Senior Principal Software Engineer

CyberArk is seeking a highly experienced Senior Principal Software Engineer to join our R&D team in Hyderabad, India. This role is focused on designing, implementing, and maintaining cutting-edge Identity & Access Management (IAM) solutions, particularly within public and private cloud environments.

As a Senior Principal Software Engineer, you will be instrumental in defining and enforcing guidelines for critical open identity standards such as OAuth 2.0, OpenID Connect, SAML 2.0, and Single Sign-On (SSO). You will continuously evaluate and enhance our cloud security posture, lead data-driven security analytics, and champion proactive security measures like threat hunting and threat modeling. A key responsibility will be architecting and advocating for secure identity solutions for autonomous AI agents, including the implementation of robust guardrails against prompt injection and data leakage.
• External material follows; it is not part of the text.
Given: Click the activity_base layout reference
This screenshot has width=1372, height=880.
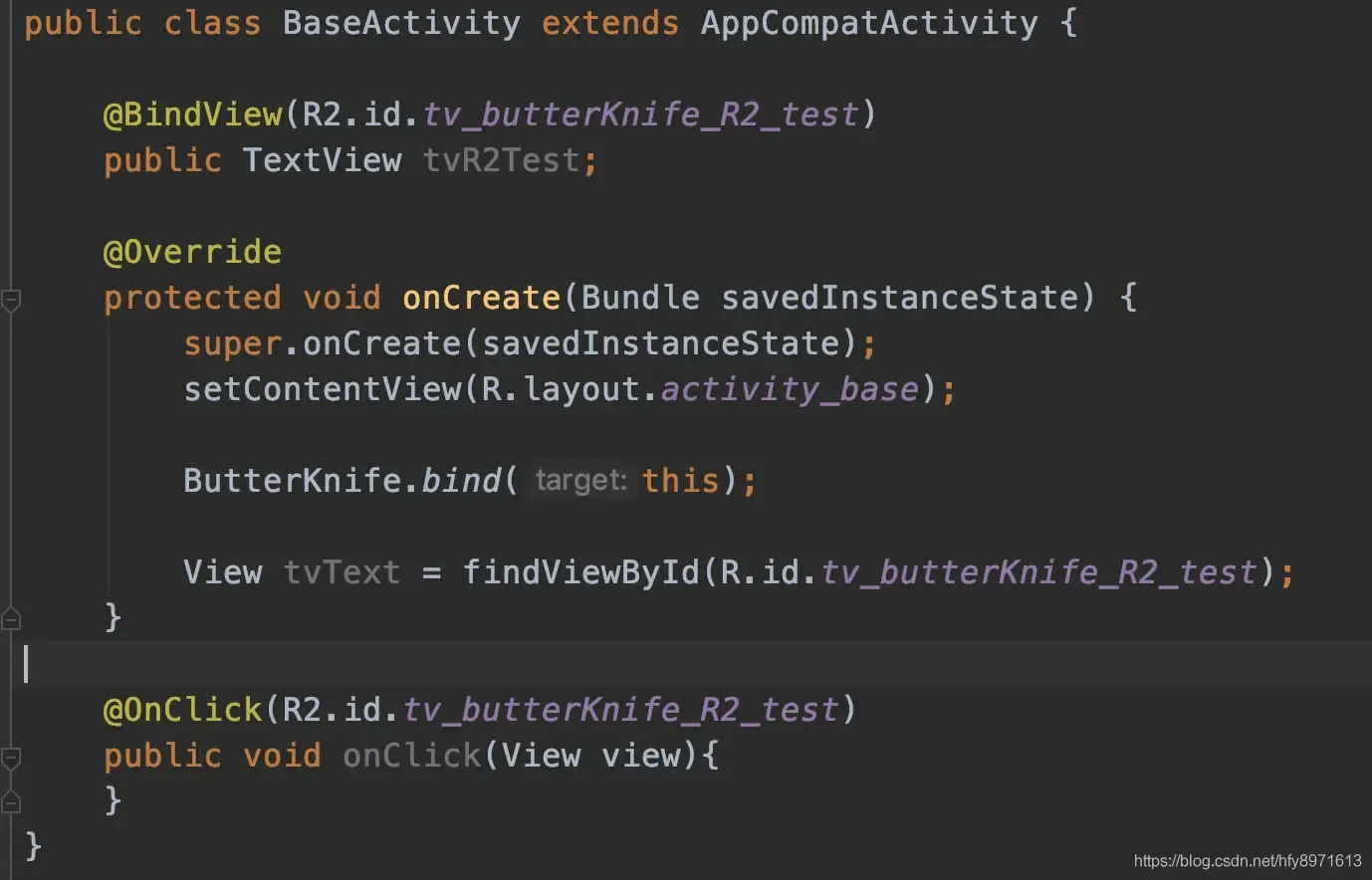Looking at the screenshot, I should [790, 389].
The ideal candidate will possess a deep understanding of Identity & Access Management and Information Security, with at least 6 years of experience in this domain. You should have 8+ years of hands-on experience securing enterprise applications in cloud technologies. Expertise in IAM protocols (OAuth 2.0, OpenID Connect, SAML 2.0) and various access control mechanisms (SSO, RBAC, ABAC, MFA, RBA) is essential. Strong knowledge of Threat, Vulnerability, & Risk management, along with infrastructure security fundamentals (WAFs, proxies, load balancers, network protocols), is required. Development experience with Microservices and scripting languages like Python and PowerShell is a must. Familiarity with Site Reliability Engineering (SRE) principles, DDoS mitigation, and key security standards such as SANS Top 20 and OWASP Top 10 is expected. Excellent communication, leadership, problem-solving, and analytical skills are paramount for success in this role.

Preferred qualifications include hands-on experience with major IAM products (e.g., SailPoint, Okta, Azure AD), working knowledge of advanced identity protocols (SCIM2, FIDO2), and containerization technologies like Kubernetes. Experience with AI/ML, Generative AI (GenAI), and leveraging AI for Security Analytics is highly desirable. Familiarity with authorization models such as Role-Based Access Control (ReBAC) and security considerations for autonomous AI agents and Retrieval Augmented Generation (RAG) architectures is a plus. AWS Certifications and experience implementing technology specifications/RFCs are also advantageous.

Nice to have skills include knowledge of security, privacy, and compliance standards such as FISMA, HIPAA, and GDPR.